Tuesday, March 1, 2011

Chapter 5: The Paprika Pixie - Round 2 Begins

I'm going to skip ahead here.  The important thing to know is that at then end of Chapter 4 mom is feeling like a top, brand-new VW model fresh off the factory floor.  She's got her man, her children, her purpose, and her spiritual quest.  A page into Chapter 5, she feels like this:



My Body Looks Like Our Beat-up Old V.W. Bug
[she writes in pen below "But I'm still running"]

In Mom's own words:

I felt a lump in my breast while taking a shower soon after we settled into Rapid City, and I called the base medical hospital that still covered me until the divorce would be complete in the next few months.  They answered that it would take a long time for a new patient appointment, so I dropped the wildcard of having had terminal cancer as a child, and got an immediate appointment that day.  I was smiling to myself how clever I was to have learned how to work the system.

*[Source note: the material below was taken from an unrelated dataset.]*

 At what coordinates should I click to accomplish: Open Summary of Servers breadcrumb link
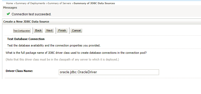tap(59, 3)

I went in for the appointment, had a biopsy the next day.  As I stayed over night the surgeon came to talk about how it was undoubtedly benign from its type, and we talked as two colleagues while I described what I had done for the military medical group in the Philippine Islands.  The next day, as my friend Ramona came to pick me up, I was taken completely by surprise with the news of the lab report of cancer.  My friend Ramona was picking me up; she and her radiologist husband helped set me up with consults in the Rapid City medical community once the young military surgeon said he would do a radical mastectomy immediately because that was the surgery he knew best.  My friend Ramona, who was picking me up, made an intervention at this point.  She recommended getting other medical opinions ASAP.

The surgeon I chose found that the medullary carcinoma was not in any of my lymph nodes and didn't require follow-up treatment.  So, I again felt that the ordeal was over and probably a by-product of the divorce and living in a foreign country under immense tension for the last two years.

After the surgery I came home and looked at myself in the bathroom mirror without the bandages on.  I had staple marks across the left side of my chest where a breast had been.  I was turned-off by my appearance, but I had two saving thoughts.  One was that I looked like our beat-up old Volkswagen bug that we drove for years [affectionately named the Paprika Pixie].  It, too, had been scarred, survived many close calls, looked like a mushed aluminum can at times.  But this vehicle of my body was still getting me where I wanted to go, still delivering me to what came next.